L’un des suspects aurait ouvert le feu sur un café. Il a été interpellé le lendemain en possession d’une arme automatique. Le parquet considère le second suspect comme le commanditaire.
La fusillade sur la place du Conseil a eu lieu dans la nuit du 18 au 19 avril dernier, peu après minuit.Un homme a tiré avec une arme automatique de type kalachnikov et a tiré au moins sept coups. Les balles se sont logées dans la façade d’un café et de deux habitations, mais aussi dans un tram qui passait à ce moment-là.
Le tireur, E., avait réussi à prendre la fuite, mais il a été interpellé la nuit suivante, alors qu’il était à nouveau apparu sur la place, armé d’une kalachnikov. L’homme a déclaré avoir été contraint de commettre les faits pour combler ses dettes.
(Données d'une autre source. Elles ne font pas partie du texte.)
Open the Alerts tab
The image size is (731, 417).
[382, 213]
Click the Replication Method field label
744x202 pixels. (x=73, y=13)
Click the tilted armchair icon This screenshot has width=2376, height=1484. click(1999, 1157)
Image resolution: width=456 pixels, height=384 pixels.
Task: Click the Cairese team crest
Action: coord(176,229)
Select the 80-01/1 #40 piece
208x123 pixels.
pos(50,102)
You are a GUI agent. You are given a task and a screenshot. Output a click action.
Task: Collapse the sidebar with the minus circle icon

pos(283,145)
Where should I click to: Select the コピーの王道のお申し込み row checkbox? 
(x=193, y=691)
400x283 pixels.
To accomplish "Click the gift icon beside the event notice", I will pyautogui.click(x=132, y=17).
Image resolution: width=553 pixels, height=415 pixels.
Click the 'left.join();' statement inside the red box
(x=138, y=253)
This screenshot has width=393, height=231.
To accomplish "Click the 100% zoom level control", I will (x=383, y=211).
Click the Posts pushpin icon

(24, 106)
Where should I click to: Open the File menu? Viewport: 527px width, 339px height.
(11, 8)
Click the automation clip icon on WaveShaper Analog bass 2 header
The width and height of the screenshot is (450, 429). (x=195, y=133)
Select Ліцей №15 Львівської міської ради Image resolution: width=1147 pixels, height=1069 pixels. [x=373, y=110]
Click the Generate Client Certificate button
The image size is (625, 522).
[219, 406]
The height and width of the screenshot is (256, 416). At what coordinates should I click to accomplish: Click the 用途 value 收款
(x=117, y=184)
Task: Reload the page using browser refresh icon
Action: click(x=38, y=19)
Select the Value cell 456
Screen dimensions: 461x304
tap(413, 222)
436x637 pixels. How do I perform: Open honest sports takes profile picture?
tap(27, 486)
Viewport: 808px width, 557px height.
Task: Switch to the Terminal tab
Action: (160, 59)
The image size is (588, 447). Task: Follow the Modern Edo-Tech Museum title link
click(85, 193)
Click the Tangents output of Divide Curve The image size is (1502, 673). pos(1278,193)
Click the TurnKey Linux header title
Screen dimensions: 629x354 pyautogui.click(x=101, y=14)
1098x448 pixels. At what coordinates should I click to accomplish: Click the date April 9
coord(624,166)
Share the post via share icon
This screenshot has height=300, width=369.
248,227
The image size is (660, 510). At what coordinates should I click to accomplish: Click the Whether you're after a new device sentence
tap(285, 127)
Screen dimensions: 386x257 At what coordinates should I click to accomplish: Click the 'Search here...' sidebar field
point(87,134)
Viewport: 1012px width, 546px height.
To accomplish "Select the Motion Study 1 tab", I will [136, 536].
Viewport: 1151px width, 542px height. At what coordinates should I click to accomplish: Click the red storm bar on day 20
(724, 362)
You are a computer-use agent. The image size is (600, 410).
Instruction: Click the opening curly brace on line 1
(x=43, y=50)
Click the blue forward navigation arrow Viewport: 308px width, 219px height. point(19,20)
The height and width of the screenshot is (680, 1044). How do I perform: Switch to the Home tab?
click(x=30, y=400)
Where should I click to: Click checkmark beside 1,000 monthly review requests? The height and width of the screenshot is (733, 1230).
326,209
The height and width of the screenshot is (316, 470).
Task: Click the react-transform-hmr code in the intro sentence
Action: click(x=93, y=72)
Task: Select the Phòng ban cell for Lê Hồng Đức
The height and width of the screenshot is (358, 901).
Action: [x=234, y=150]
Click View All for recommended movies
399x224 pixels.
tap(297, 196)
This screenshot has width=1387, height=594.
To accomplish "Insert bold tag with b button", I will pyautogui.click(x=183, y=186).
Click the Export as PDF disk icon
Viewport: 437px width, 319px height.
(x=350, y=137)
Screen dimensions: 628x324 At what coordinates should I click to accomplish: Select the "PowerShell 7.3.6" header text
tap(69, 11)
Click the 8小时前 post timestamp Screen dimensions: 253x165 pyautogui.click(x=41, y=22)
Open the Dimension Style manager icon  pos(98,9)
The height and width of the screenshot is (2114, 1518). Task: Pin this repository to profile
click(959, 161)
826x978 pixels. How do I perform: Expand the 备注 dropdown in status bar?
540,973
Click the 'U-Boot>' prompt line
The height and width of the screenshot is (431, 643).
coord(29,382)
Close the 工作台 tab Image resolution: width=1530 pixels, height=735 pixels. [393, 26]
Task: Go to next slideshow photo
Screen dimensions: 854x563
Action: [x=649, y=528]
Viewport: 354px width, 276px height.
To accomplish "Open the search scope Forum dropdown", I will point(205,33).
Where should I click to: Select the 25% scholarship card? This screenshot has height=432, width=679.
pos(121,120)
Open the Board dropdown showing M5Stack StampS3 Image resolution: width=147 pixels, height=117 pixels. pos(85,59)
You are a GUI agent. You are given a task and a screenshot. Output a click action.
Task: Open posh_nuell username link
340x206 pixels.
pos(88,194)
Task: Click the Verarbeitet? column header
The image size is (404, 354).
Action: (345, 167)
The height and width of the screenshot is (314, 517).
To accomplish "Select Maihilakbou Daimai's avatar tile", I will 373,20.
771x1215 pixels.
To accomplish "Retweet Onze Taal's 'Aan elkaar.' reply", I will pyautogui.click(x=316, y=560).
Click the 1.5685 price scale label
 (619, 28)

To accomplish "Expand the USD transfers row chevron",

La première fois, l’objectif était de semer la peur, mais la seconde fois, il était question que quelqu’un soit touché, a-t-il précisé.
L’analyse du téléphone portable d’E. a conduit à l’arrestation d’un second suspect, A. Ce dernier aurait donné l’ordre de commettre la fusillade via le réseau social Snapchat et aurait forcé E. à revenir une deuxième nuit. Le suspect nie toutefois toute implication dans les faits. Selon lui, le commanditaire serait un ami à qui il aurait prêté son téléphone.
Le parquet de Bruxelles n’a accordé aucun crédit à cette version et a requis mardi après-midi des peines de 15 ans de prison contre les deux prévenus. Le jugement sera rendu le 10 mars.